彻底掌控了海湾后,岭南舰队的陆战军出动,开始清扫海湾百里之内的城池,正式在侧翼开辟出第二个战场,以呼应长安禁军对巴格达城的进攻。
天授六年春三月,王师抵达两河流域,经过旬月作战,攻占巴格达周围百十里内的各大小城池;与此同时,岭南海师陆战军攻占苏萨城。四月,长安禁军兵临巴格达城下,围城而攻。
为了让高原稳固,同时为了让连月远征作战的将士,得到一定休整,整个凛冬唐军都没有出战,这无疑给了马伦集结两河流域,大食军队、修士、物资的时间。
是以此时的巴格达城,城防完备,工事坚固。最为让人忌惮的是,马伦竟然汇聚修士之力,在城外新建了一圈城墙,内辅以纯粹的军事设置,如箭楼高坝等,形成了体系严密的防御圈。
为了应对唐军的强弓劲弩,城墙城内还有密密麻麻的石室,可供将士们在箭雨落下之时躲避。
“此时的巴格达城,可以说是铜墙铁壁,稳如泰山,要攻进去殊为不易。而且就算是突破了外围新建城墙,外城墙与巴格达城墙之间,还有被碉楼墙壁分割成无数井字形的街道,看工事建造,非常适合大食人开展巷战。”
长安舰上,岐王锦衣玉带,轻摇折扇,指点江山,意气风流的仪表,让李晔看了都禁不住暗自喝彩。

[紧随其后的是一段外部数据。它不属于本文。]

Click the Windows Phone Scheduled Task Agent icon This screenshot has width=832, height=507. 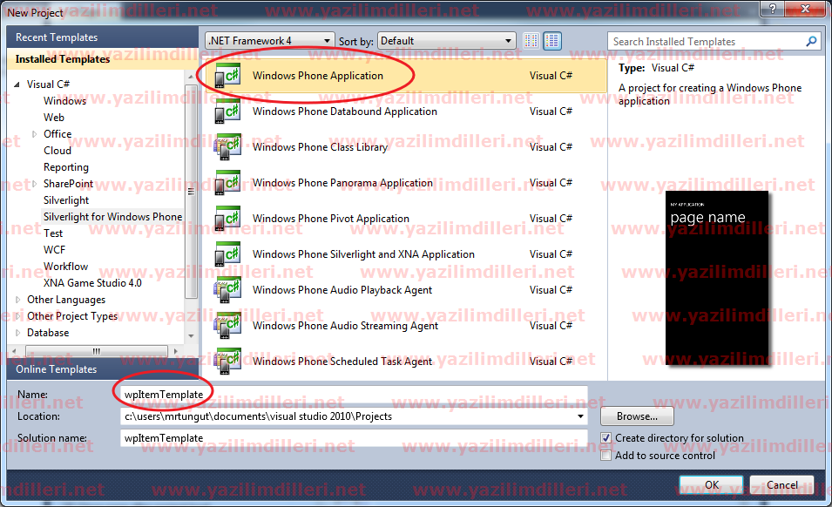[x=228, y=361]
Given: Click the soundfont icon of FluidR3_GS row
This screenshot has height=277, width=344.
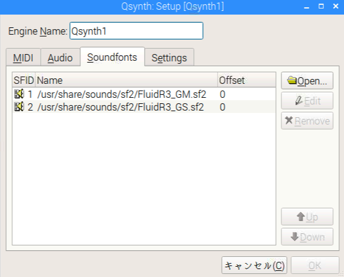Looking at the screenshot, I should click(19, 107).
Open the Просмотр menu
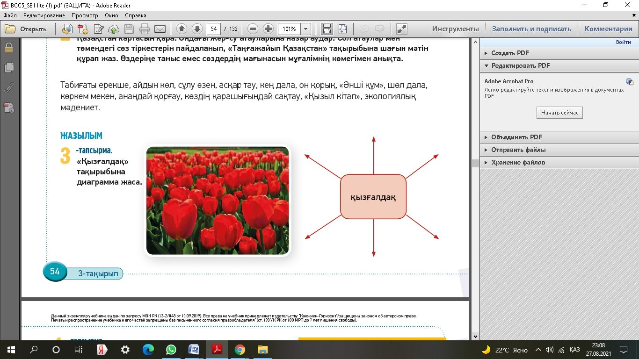The image size is (639, 359). pos(85,15)
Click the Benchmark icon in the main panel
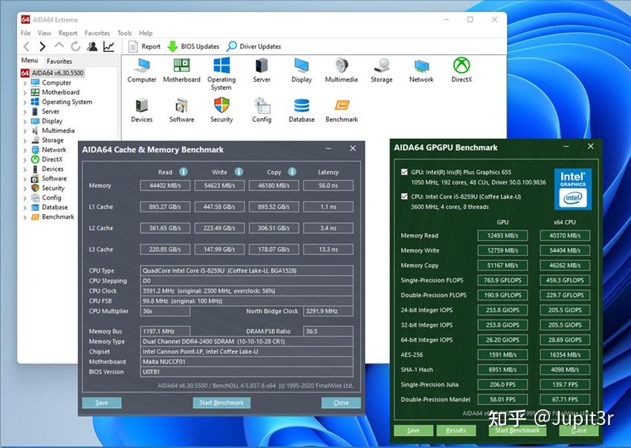 click(341, 108)
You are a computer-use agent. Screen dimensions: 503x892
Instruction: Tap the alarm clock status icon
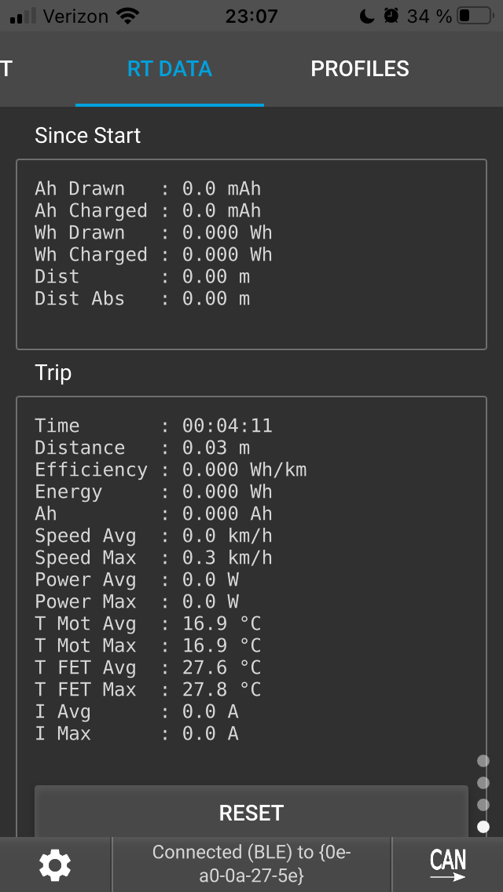click(x=391, y=16)
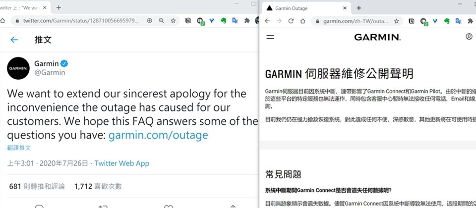Viewport: 476px width, 208px height.
Task: Open a new tab in Twitter window
Action: coord(59,7)
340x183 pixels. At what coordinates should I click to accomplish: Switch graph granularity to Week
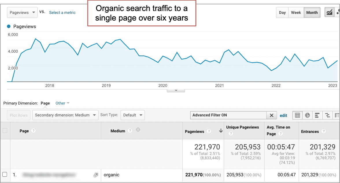click(x=296, y=12)
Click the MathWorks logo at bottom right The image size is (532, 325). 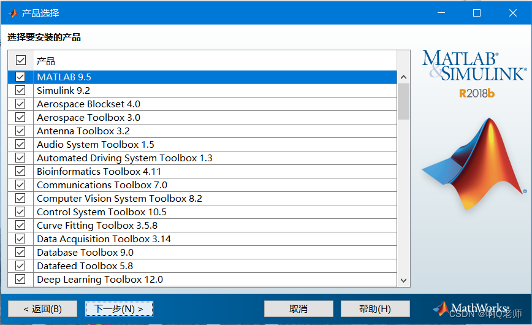pos(471,308)
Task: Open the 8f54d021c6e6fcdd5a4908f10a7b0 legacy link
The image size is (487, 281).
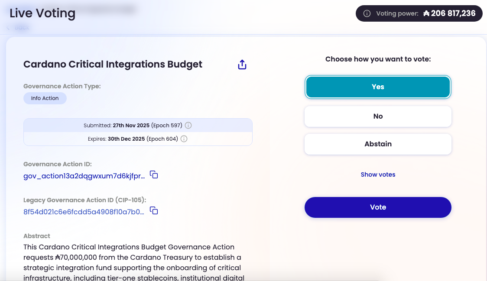Action: [x=84, y=212]
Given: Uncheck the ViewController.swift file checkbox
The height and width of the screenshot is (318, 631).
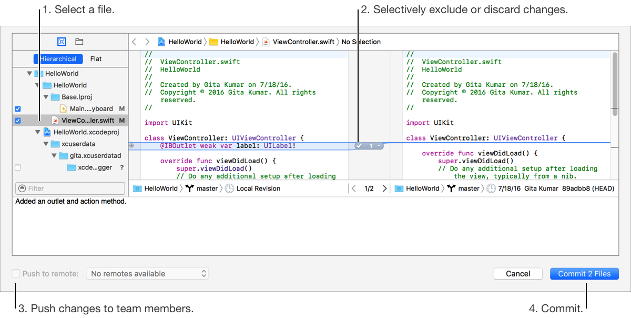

闻听此言,李晔徐徐道:“高原一战,大军正面迅速突破防线,西域商行在背后破坏征召队伍,让马伦无从应对,对修士、物资的毁伤都是实打实的。时至今日,大食国力、军力已经大损,但其毕竟是大国,修士众多,还有非洲的物资支撑,这最后一战的能力还是有的。
“战争是最好的导师,之前的两军激烈交锋,也让大食对我王师战法,有了充分认识。在过去的这几个月里,马伦针对布防,将巴格达城经营得水泼不进,也是题中应有之意。
“加上各地赶来的大食勤王之师,我们也得分兵应对。”
说到这,李晔顿了顿,做了最后论断,“总而言之,这最后一战不好打,比木鹿城还不好打。但只要攻占巴格达,大食就灭了,我们一统此界的征程,也就完成了最重要的部分。”
岐王看了李晔一眼,沉吟片刻,忽而道:“巴格达城除了防御严密,最大的防守依仗,还是马伦的个人修为。如今马伦伤势尽消,战力恢复,对长安舰的战法也有很大了解,接下来会是莫大威胁。”
这个论断李晔当然同意,不过他并没有畏惧之意。
岐王好奇的问道:“仙域战况如何了?”
对付马伦最好的办法,还是李晔亲自出马,这就得仙域战局分出胜负,让李晔能够将修为转移到凡间之身上来。
李晔没有正面回答岐王的问题,而是对大军下达了军令,“明日起,攻打巴格达城!”